Stored entries:

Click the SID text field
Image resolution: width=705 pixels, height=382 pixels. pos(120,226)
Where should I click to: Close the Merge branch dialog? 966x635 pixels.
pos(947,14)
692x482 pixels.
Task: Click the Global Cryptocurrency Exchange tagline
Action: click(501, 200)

◆ Description of the task ◆
Please print each entry once more, exactly as it reads.

◆ Answer ◆
Click the SID text field
Image resolution: width=705 pixels, height=382 pixels. pos(120,226)
Where should I click to: Close the Merge branch dialog? 966x635 pixels.
pos(947,14)
692x482 pixels.
Task: Click the Global Cryptocurrency Exchange tagline
Action: click(501, 200)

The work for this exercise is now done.